A FBTF, organizadora do fórum, também divulgou uma nota oficial de repúdio. No comunicado, lamentou a “postura inaceitável” de Oswaldo de Oliveira, que “manchou o espírito de união e diálogo” do evento. A federação reforçou ainda que “o futebol não tem fronteiras” e destacou que “Carlo Ancelotti é um profissional extremamente competente, com enormes conquistas e que merece todo respeito da categoria”.
Três trajetórias, três mundos diferentes
O contraste entre os currículos dos três personagens ajuda a entender o tamanho da distância simbólica e profissional entre eles. Enquanto Carlo Ancelotti continua no auge, sendo respeitado, relevante e, agora, responsável por comandar a Seleção Brasileira rumo à Copa do Mundo de 2026, Emerson Leão e Oswaldo de Oliveira soam presos ao passado, defendendo fronteiras que o futebol moderno já derrubou há muito tempo.
Carlo Ancelotti, aos 66 anos, é o único treinador da história a vencer as cinco principais ligas europeias (Itália, Inglaterra, Espanha, Alemanha e França) e o recordista de títulos da Liga dos Campeões da UEFA, com cinco conquistas. É um símbolo de adaptação, diálogo e respeito por ser um técnico que sobreviveu a gerações de craques e transformações táticas sem jamais perder relevância.
Já Oswaldo de Oliveira, hoje com 73 anos, teve seu auge no final dos anos 1990, quando conquistou, com o Corinthians, o Campeonato Brasileiro de 1999 e o Mundial de Clubes em 2000. Depois disso, acumulou passagens instáveis e rápidas por mais de 20 clubes no Brasil, sem repetir o mesmo brilho. Teve uma boa passagem pelo Japão, onde conquistou títulos relevantes.
Emerson Leão, por sua vez, foi o goleiro reserva da Seleção Brasileira tricampeã de 1970 e construiu uma carreira de jogador e técnico marcada pela rigidez e pelo discurso inflamado. Embora tenha conquistado títulos nacionais por Sport (1987) e Santos (2002) e o da Conmebol com o Atlético Mineiro (1997), sua trajetória como treinador terminou sem projeção internacional, apesar de dois títulos conquistados no futebol japonês.

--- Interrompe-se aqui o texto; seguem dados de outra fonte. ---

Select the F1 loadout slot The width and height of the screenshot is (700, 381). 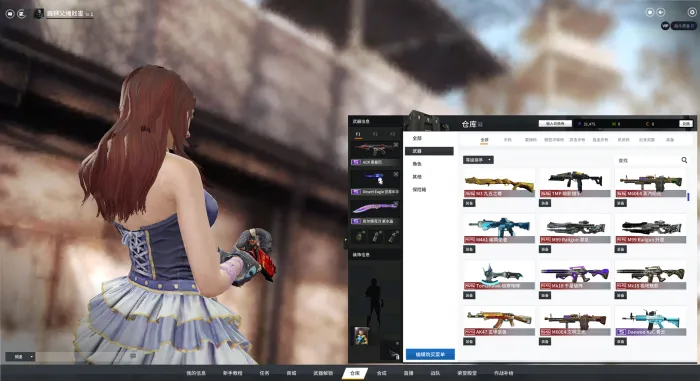coord(358,134)
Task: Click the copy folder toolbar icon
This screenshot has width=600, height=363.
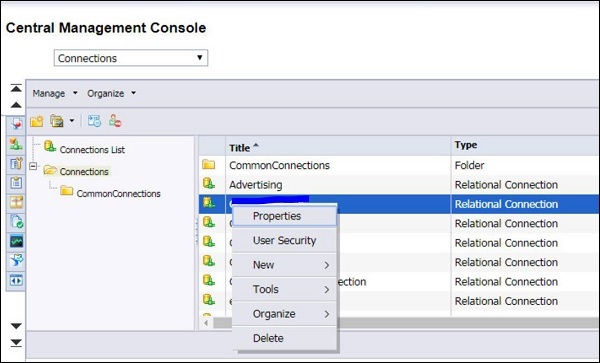Action: pyautogui.click(x=57, y=121)
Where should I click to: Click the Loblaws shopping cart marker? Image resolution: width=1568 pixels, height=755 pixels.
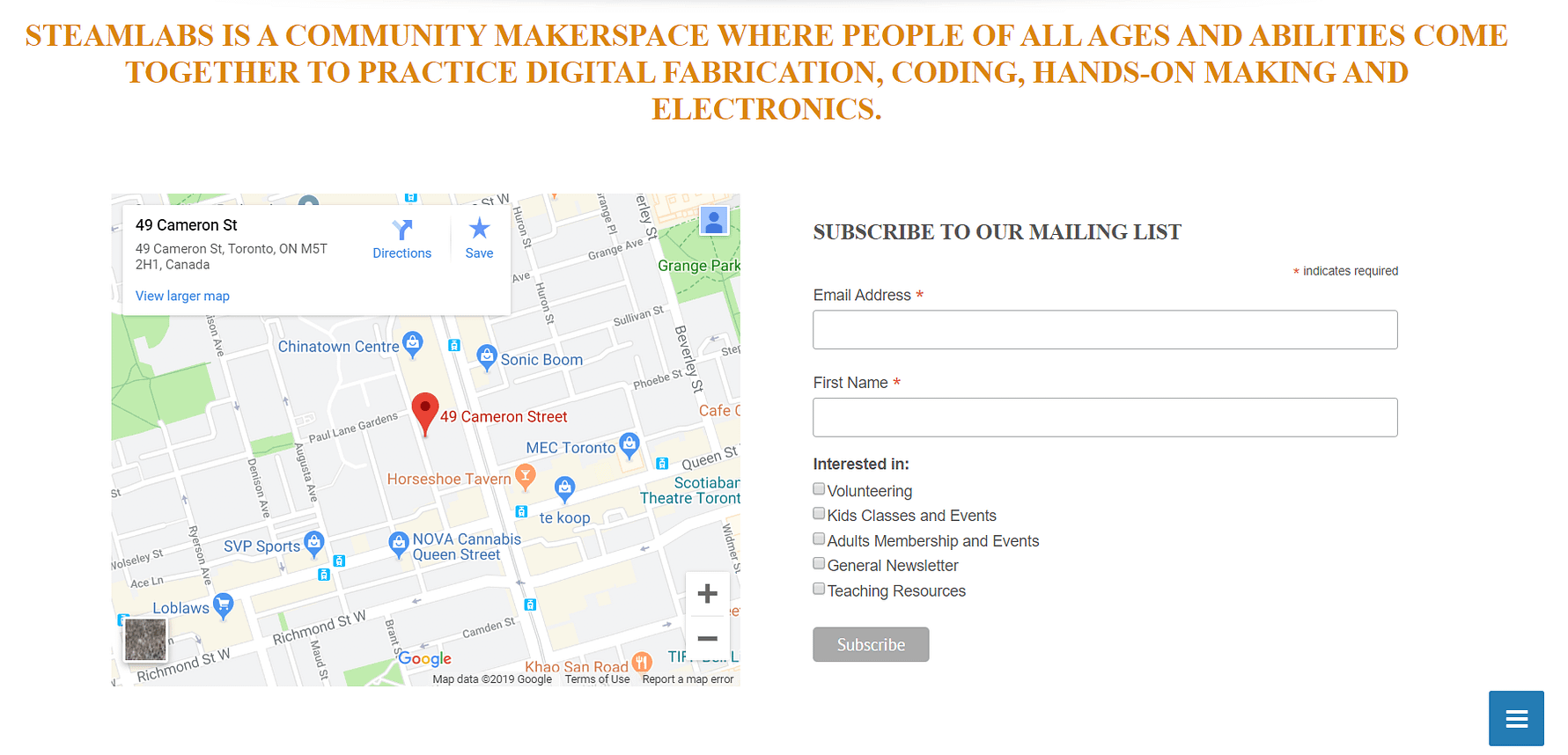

Nos últimos anos, foi substituída por aparições esporádicas em eventos e entrevistas nostálgicas.
Um debate legítimo, mas malconduzido
Valorizar o técnico brasileiro é uma causa justa. O problema surge quando essa defesa se transforma em um discurso de isolamento e ressentimento. O futebol moderno é feito de trocas: ideias, metodologias e culturas se misturam e é justamente esse intercâmbio que mantém o jogo vivo e em evolução.
Enquanto Emerson Leão e Oswaldo de Oliveira insistem em proteger uma fronteira imaginária, Carlo Ancelotti, com seu histórico de conquistas e sua postura serena, encarna a antítese desse pensamento: a de que o respeito se constrói pelo trabalho, não pela nacionalidade.
As vergonhosas falas desses dois técnicos brasileiros são mais do que um desabafo de ex-treinadores. São um sintoma de uma parte do futebol brasileiro que ainda não se reconciliou com o próprio atraso. Em pleno 2025, a Seleção é comandada por um dos técnicos mais respeitados do planeta e, ironicamente, é dentro da sede da CBF que se escuta a resistência ao progresso.
O fórum, que pretendia celebrar a união dos treinadores, terminou revelando um abismo geracional. De um lado, um italiano que simboliza o futuro e o profissionalismo global. Do outro, dois brasileiros que ainda falam em nome de um passado que o futebol moderno já abandonou.